Il n’est pas nécessaire de faire une concession à la politique profondément réactionnaire de Kenney pour reconnaître que son invocation du «livre de jeu du Québec» révèle que, bien qu’ils prennent des formes différentes, les programmes régionalistes et séparatistes avancés par les factions concurrentes de la bourgeoisie canadienne partagent le même contenu politique réactionnaire. Il s’agit de la recherche d’une augmentation de la richesse et du pouvoir pour une petite élite privilégiée, et de l’incitation à la division entre les travailleurs afin d’empêcher l’émergence d’un mouvement de masse unifié de la classe ouvrière, en opposition à l’austérité et à l’insécurité économique et aux inégalités sociales toujours plus profondes. Alors que la crise capitaliste mondiale s’aggrave, poussant des couches toujours plus larges de travailleurs à la lutte, la promotion des tendances régionalistes et séparatistes, et des forces d’extrême droite qui les soutiennent, est considérée par l’élite dirigeante comme essentielle pour contrecarrer l’opposition de la classe ouvrière.
Les travailleurs de l’Alberta doivent rejeter de façon décisive le programme régionaliste réactionnaire «Alberta First» de Kenney. Mais voter «non» au référendum sur la péréquation n’implique pas et ne devrait pas impliquer un soutien au gouvernement fédéral et à son programme de péréquation. Ni pour les forces, y compris les néo-démocrates, qui s’opposent à Kenney du point de vue de la défense de l’«unité nationale» et du maintien de l’État fédéral et de l’idéologie nationaliste canadienne: c’est-à-dire les principaux instruments politiques et idéologiques par lesquels le capital canadien exerce sa domination sur la classe ouvrière.
Les services publics essentiels comme la santé et l’éducation ne devraient pas être financés avec un budget restreint selon une formule conçue pour défendre les intérêts des sociétés canadiennes. Le gouvernement libéral de Trudeau a repris là où le conservateur Harper s’était arrêté en matière de dépenses sociales, imposant des augmentations inférieures à l’inflation sur les transferts de santé aux provinces tout en augmentant considérablement le budget de l’armée canadienne pour acheter les armes de guerre et de destruction les plus modernes.
La classe ouvrière doit s’opposer à Kenney et à ses partisans d’extrême droite, ainsi qu’à leurs adversaires factionnels au sein du gouvernement fédéral, avec ses propres méthodes et son propre programme: par la lutte des classes et une perspective socialiste. Seule la classe ouvrière, unifiée au-delà de toutes les divisions régionales, ethniques, linguistiques et autres divisions imposées artificiellement, peut mener une lutte pour réorganiser la vie socio-économique afin que la vaste richesse produite par les travailleurs, mais actuellement concentrée dans quelques mains au sommet de la société, puisse être déployée pour répondre aux besoins sociaux urgents, et non pour gonfler davantage les profits des sociétés.

Entrées de données sauvegardées:
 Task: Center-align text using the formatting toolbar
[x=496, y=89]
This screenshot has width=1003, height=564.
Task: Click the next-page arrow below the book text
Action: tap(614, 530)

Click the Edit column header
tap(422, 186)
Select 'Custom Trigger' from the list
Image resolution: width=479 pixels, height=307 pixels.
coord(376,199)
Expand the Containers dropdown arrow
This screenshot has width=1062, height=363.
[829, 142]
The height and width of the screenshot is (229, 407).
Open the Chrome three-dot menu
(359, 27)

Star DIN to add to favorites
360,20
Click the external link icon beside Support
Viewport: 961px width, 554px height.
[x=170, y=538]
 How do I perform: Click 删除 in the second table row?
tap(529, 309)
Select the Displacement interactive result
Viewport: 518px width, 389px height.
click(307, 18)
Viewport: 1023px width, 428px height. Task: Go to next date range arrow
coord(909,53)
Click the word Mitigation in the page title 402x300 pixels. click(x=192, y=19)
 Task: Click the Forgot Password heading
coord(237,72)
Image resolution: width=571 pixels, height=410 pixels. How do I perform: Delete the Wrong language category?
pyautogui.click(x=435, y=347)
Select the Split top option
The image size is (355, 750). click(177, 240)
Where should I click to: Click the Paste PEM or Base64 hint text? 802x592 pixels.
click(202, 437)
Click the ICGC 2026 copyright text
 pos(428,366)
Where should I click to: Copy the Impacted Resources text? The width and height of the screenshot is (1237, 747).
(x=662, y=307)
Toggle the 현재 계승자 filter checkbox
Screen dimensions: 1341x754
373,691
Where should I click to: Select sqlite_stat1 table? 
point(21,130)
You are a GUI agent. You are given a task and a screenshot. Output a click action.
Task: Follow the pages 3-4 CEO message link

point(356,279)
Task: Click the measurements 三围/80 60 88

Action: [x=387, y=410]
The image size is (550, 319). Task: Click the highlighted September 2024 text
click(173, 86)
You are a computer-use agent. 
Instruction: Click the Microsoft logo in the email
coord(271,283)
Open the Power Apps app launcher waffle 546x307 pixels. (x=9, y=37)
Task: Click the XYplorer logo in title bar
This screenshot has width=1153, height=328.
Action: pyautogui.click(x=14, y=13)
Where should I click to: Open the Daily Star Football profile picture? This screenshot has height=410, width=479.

**Consigne:**
Veuillez extraire tel quel, du texte sur la péréquation, le passage qui commence aux mots «Les services publics» et s'arrête après «les plus modernes.».

**Tâche réalisée:**
Les services publics essentiels comme la santé et l’éducation ne devraient pas être financés avec un budget restreint selon une formule conçue pour défendre les intérêts des sociétés canadiennes. Le gouvernement libéral de Trudeau a repris là où le conservateur Harper s’était arrêté en matière de dépenses sociales, imposant des augmentations inférieures à l’inflation sur les transferts de santé aux provinces tout en augmentant considérablement le budget de l’armée canadienne pour acheter les armes de guerre et de destruction les plus modernes.